Parar era hablar con ellos de cosas tan trascendentes como lo efímero de la vida o lo terrible de la muerte, del sentido de la familia, la soledad, el fracaso, la vanidad o no de las ilusiones. Yo aprendí filosofía... Parar era compartir con ellos largas horas que se hacían cortas, de juego por dinero o simplemente por quién paga la ronda de café o ginebra. Dados, timba.
Pero parar era también ir a sentarse sólo en una mesa, temprano, cuando se sabía que los muchachos aún no han llegado. Y ahí, junto a la vidriera de guillotina, esa ventana que daba a la nada, masticar despacio y en silencio una pena de amor. Allá lejos, antes, cuando el amor aún solía causar pena y por eso, también, causar tangos. Lloré en silencio el primer desengaño.

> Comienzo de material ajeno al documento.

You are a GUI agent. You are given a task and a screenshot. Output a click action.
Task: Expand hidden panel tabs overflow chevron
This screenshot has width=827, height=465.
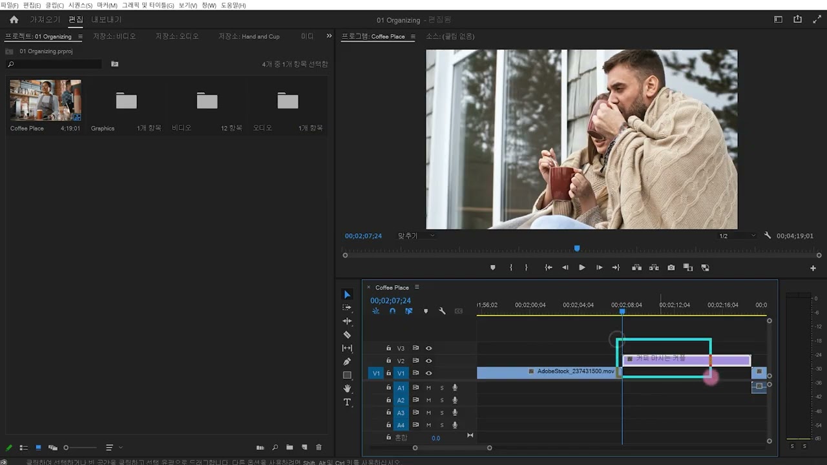pyautogui.click(x=329, y=36)
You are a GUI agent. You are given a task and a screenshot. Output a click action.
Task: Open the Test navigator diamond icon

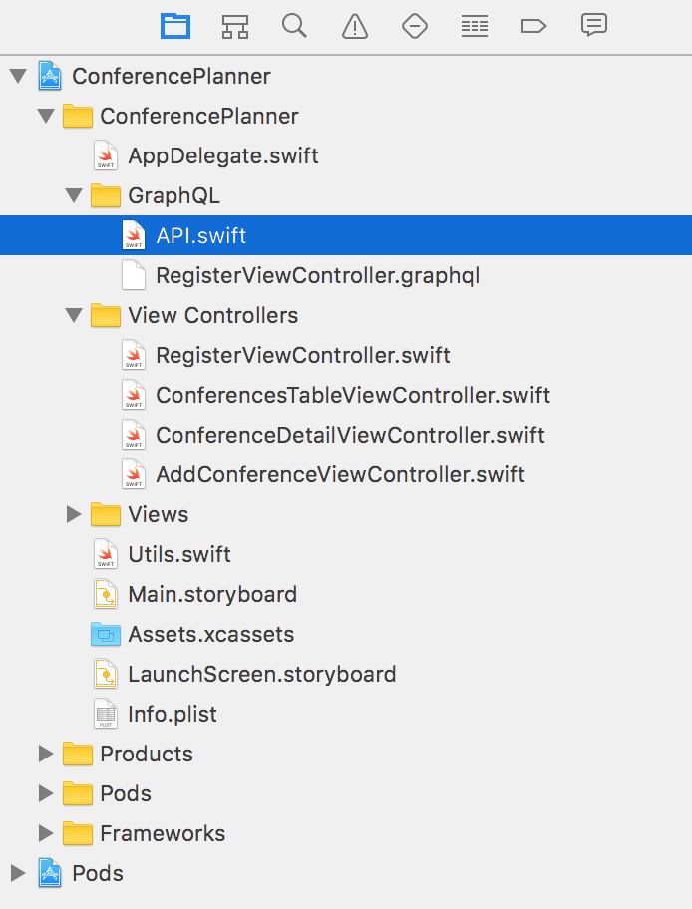(415, 26)
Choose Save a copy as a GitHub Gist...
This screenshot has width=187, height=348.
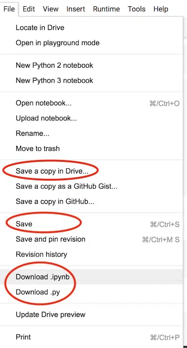pyautogui.click(x=92, y=186)
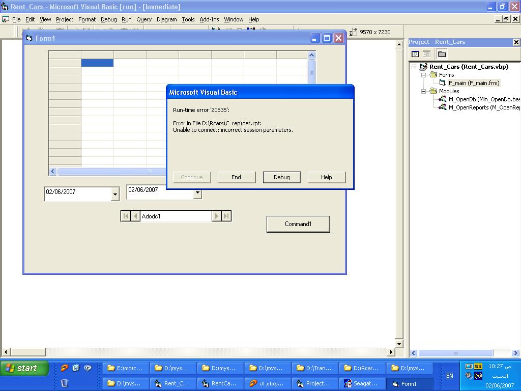The width and height of the screenshot is (521, 391).
Task: Click the View Object icon in Project panel
Action: pyautogui.click(x=427, y=54)
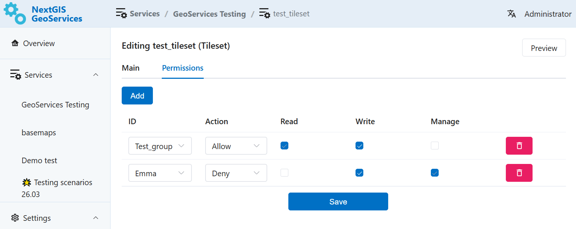Switch to the Main tab
Image resolution: width=576 pixels, height=229 pixels.
tap(131, 68)
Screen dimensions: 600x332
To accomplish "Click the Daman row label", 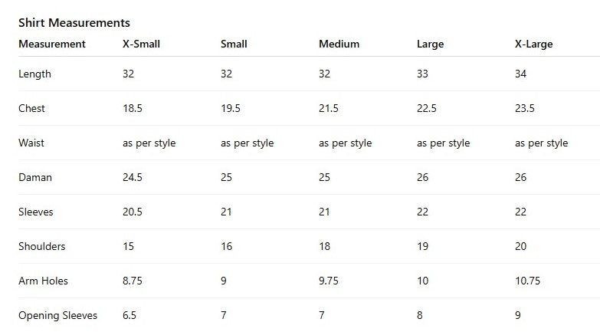I will [x=35, y=177].
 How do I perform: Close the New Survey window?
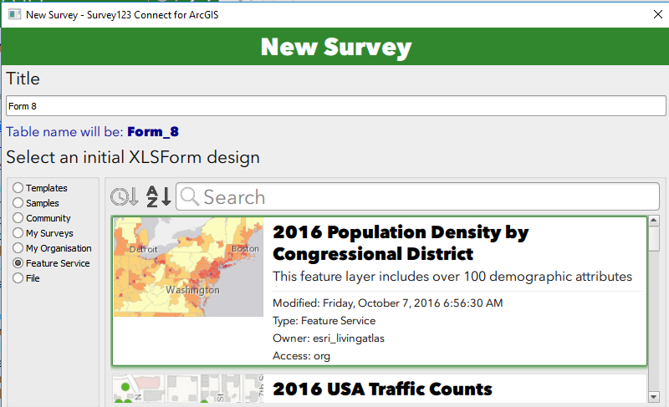pos(655,13)
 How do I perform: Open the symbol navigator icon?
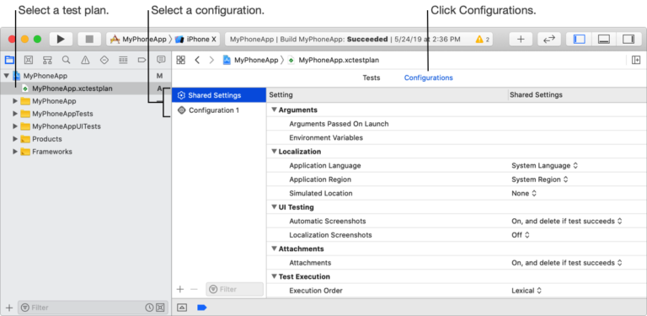click(x=47, y=60)

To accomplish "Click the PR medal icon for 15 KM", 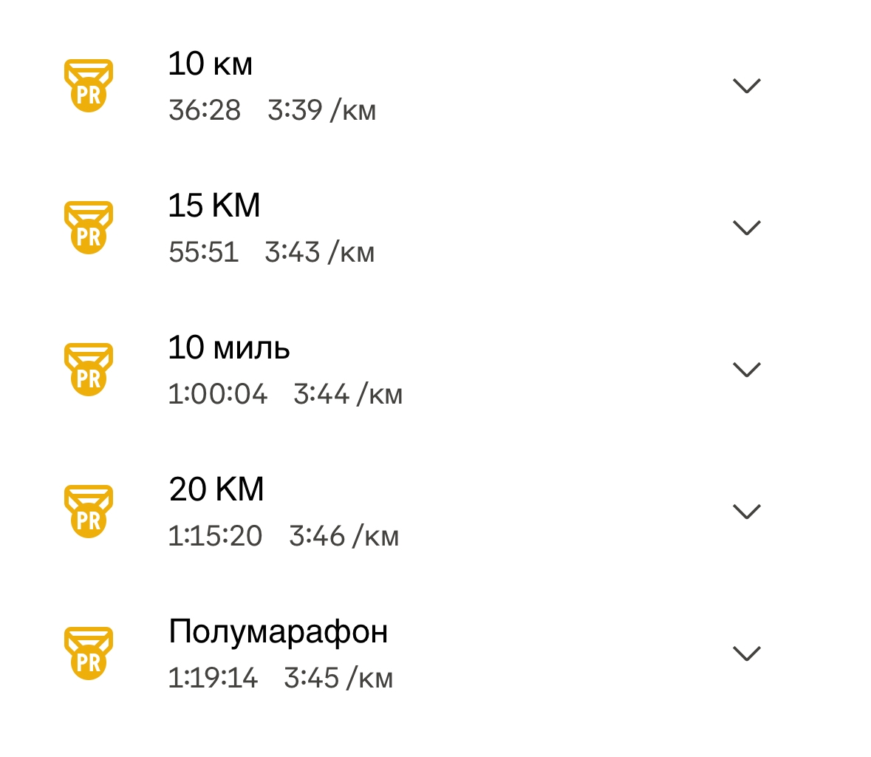I will pos(89,228).
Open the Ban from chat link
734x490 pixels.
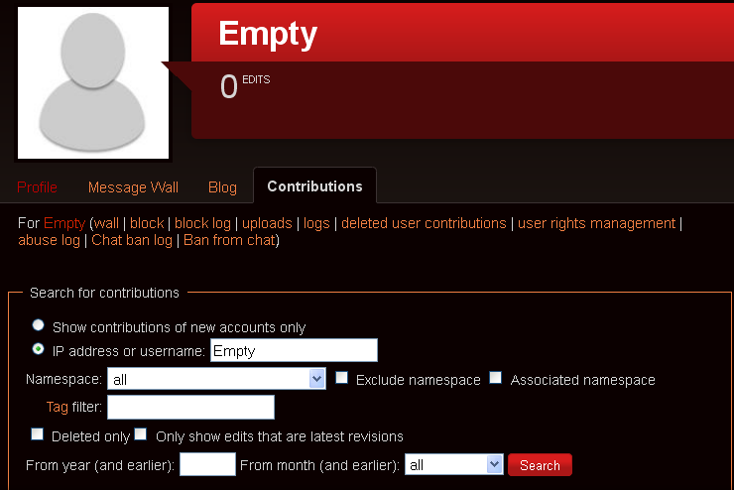coord(230,240)

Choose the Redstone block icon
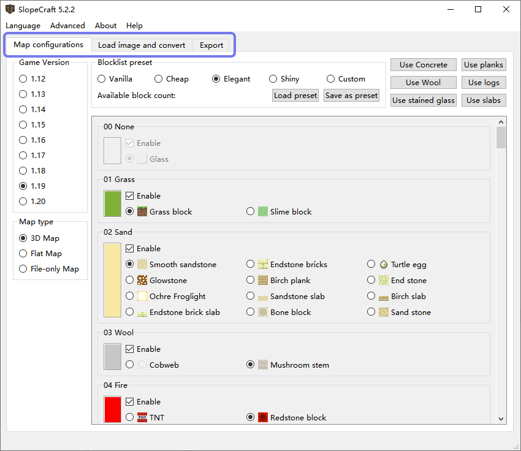(x=263, y=417)
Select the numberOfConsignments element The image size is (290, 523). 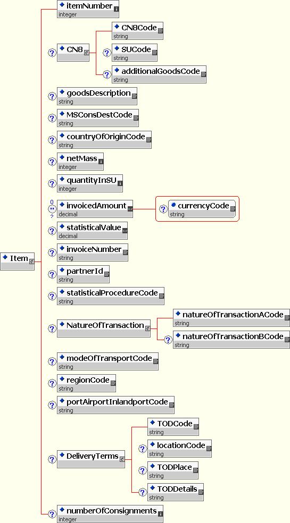coord(110,514)
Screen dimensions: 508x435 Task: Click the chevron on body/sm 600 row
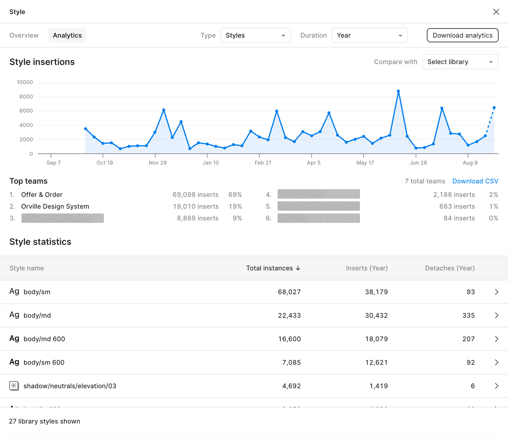tap(496, 362)
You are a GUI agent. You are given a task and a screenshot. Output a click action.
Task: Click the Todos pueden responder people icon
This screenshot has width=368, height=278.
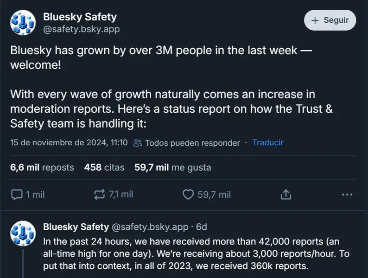coord(138,142)
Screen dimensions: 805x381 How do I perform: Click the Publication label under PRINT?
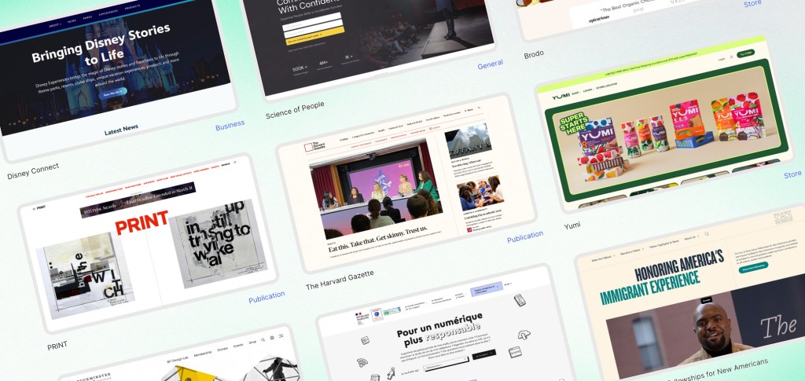pyautogui.click(x=266, y=299)
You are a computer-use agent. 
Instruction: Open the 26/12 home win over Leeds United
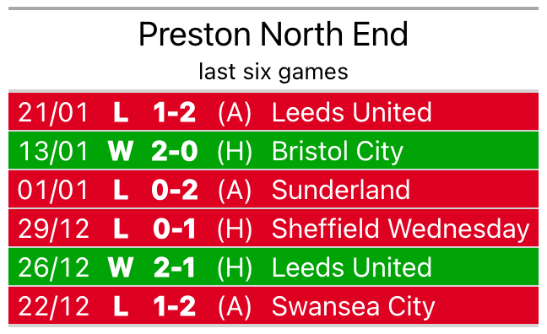pyautogui.click(x=274, y=267)
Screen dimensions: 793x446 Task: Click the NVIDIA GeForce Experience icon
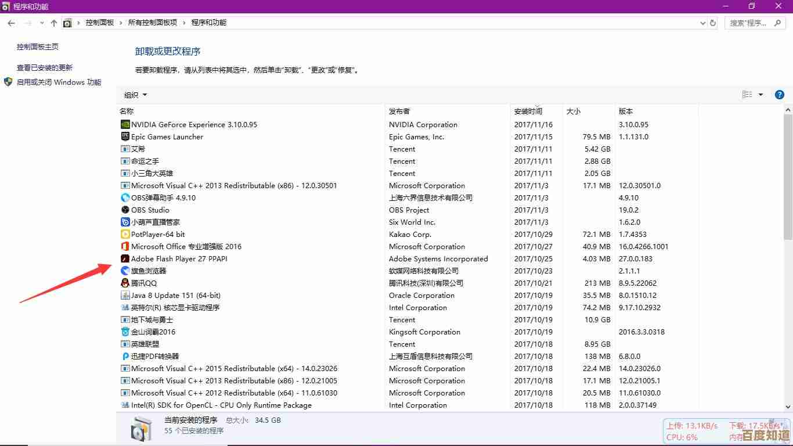coord(125,124)
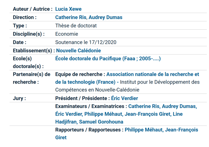Follow the École doctorale du Pacifique link
The width and height of the screenshot is (209, 147).
pos(108,59)
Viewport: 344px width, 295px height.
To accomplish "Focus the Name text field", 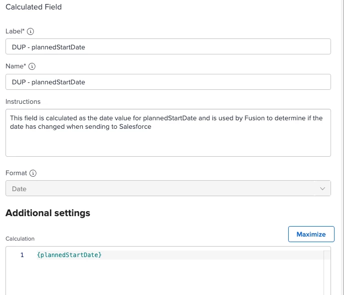I will pyautogui.click(x=168, y=82).
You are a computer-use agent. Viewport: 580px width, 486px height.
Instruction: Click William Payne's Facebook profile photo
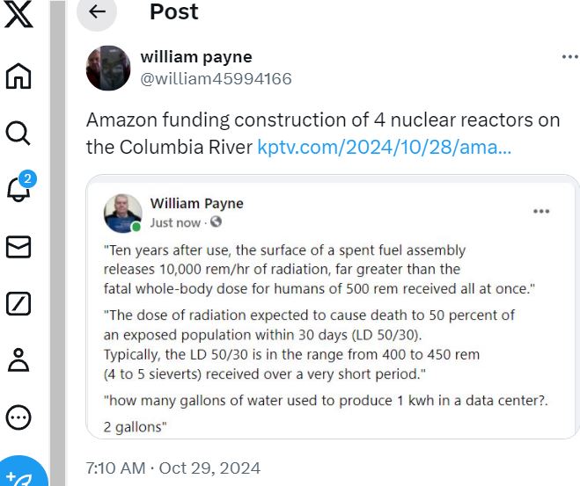[123, 213]
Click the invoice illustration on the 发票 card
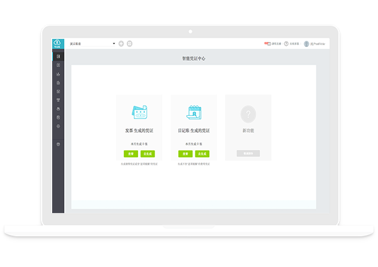The image size is (378, 267). pyautogui.click(x=139, y=112)
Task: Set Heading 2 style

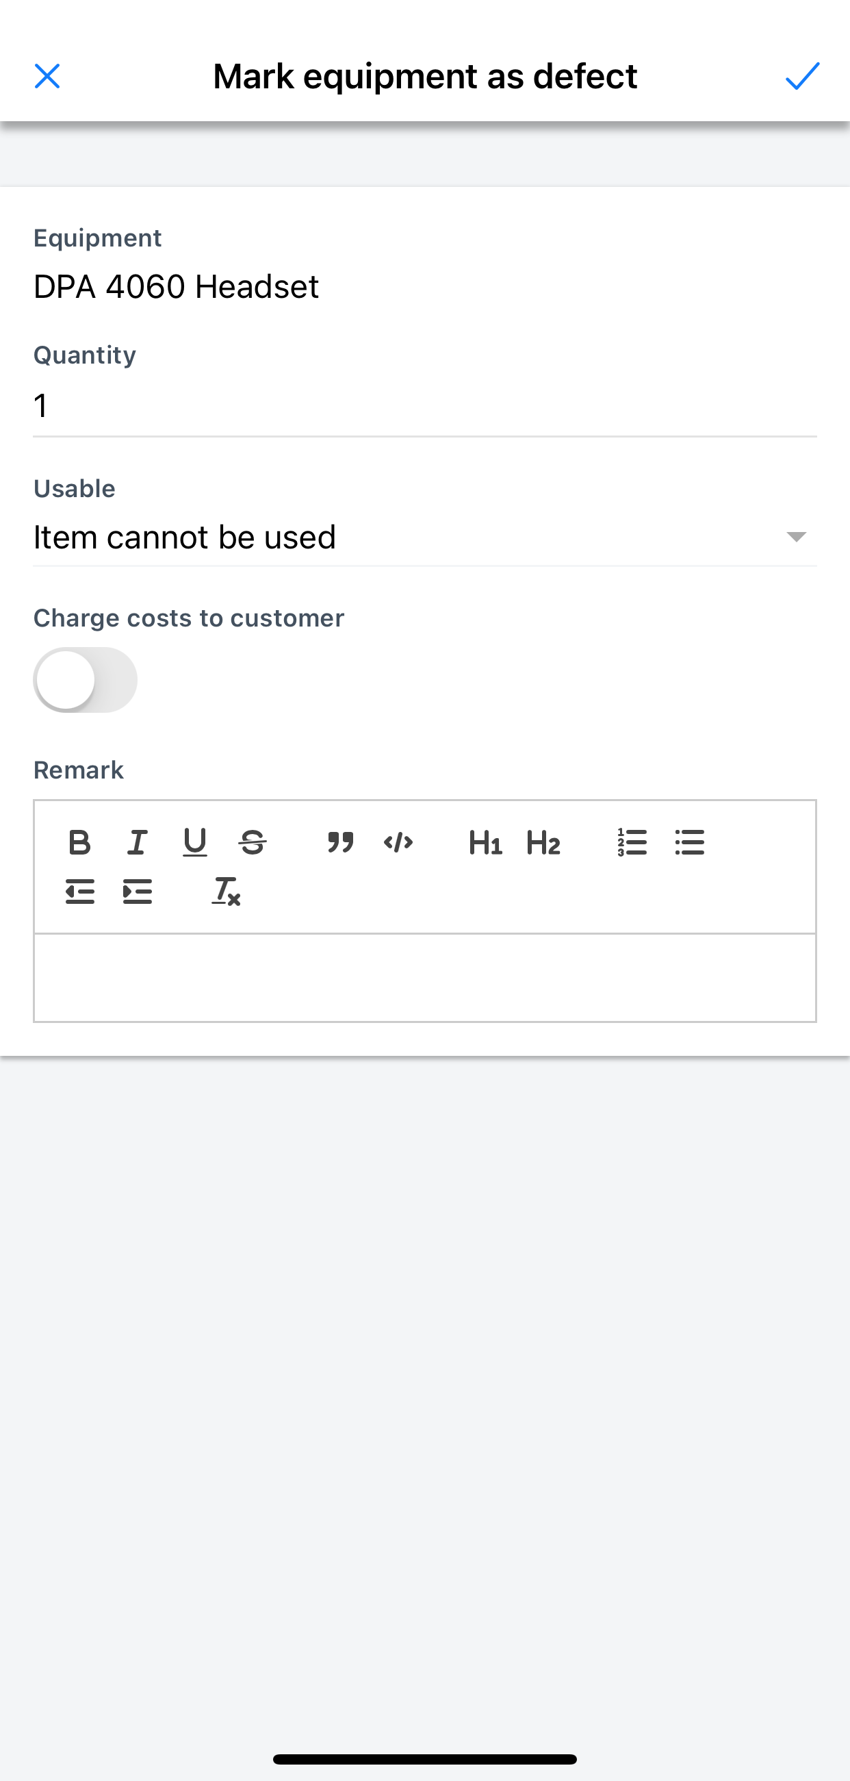Action: coord(543,842)
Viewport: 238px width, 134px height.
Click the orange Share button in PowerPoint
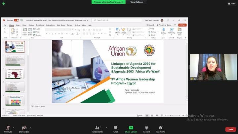pyautogui.click(x=182, y=25)

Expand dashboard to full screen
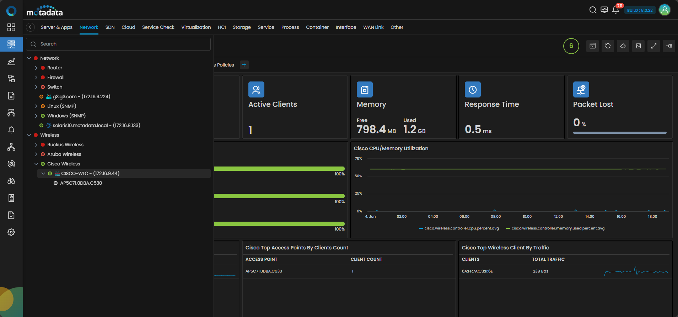653,46
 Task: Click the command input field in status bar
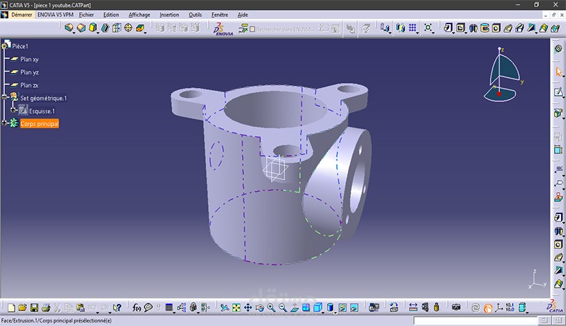[475, 320]
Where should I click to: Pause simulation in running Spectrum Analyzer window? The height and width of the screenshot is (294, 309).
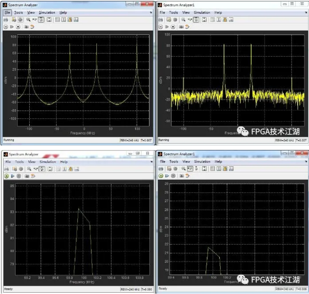click(6, 27)
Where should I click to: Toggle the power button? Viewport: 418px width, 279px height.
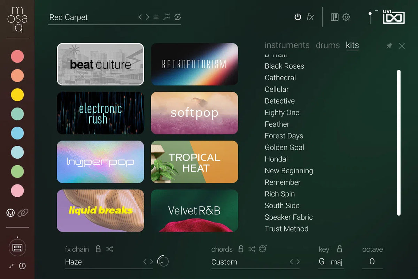tap(297, 17)
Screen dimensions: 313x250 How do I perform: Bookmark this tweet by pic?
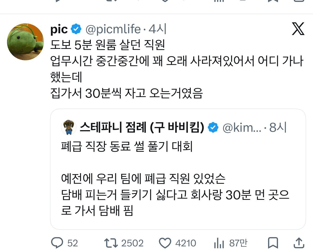[273, 243]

Parar era no sólo encontrarse con ellos, sino encontrarse con uno mismo, sostenido por esos pequeños objetos en los que se apoyaba la identidad: el pocillo de café, la cuchara, el cenicero siempre lleno. El cigarrillo, la fe en mis sueños y una esperanza de amor.. Parar significaba que el café no tenía clientes sino habitantes.
El cafetín estaba habitado por vidas en sus momentos de detención, lo que no significa "tiempos muertos" sino, al contrario, momentos de encuentro entre goces dispares que se soñaban como iguales. Paréntesis vitales preñados de vivencias muy variadas. Como una mezcla de todas las cosas.
Discépolo define su poema como una queja. Es una nostalgia que equipara a la de su propia madre. Si sos lo único en la vida que se pareció a mi vieja. Y ambientándola en el escenario del café, hace el recorrido de tres momento vitales: la ilusión de la niñez: como esas cosas que nunca se alcanzan; la esperanza de la juventud: la fe en mis sueños; cierta decepción de la madurez: y me entregué sin luchar.
¿Por qué este recorrido? Quizás haya que buscar las respuestas en la propia vida del poeta.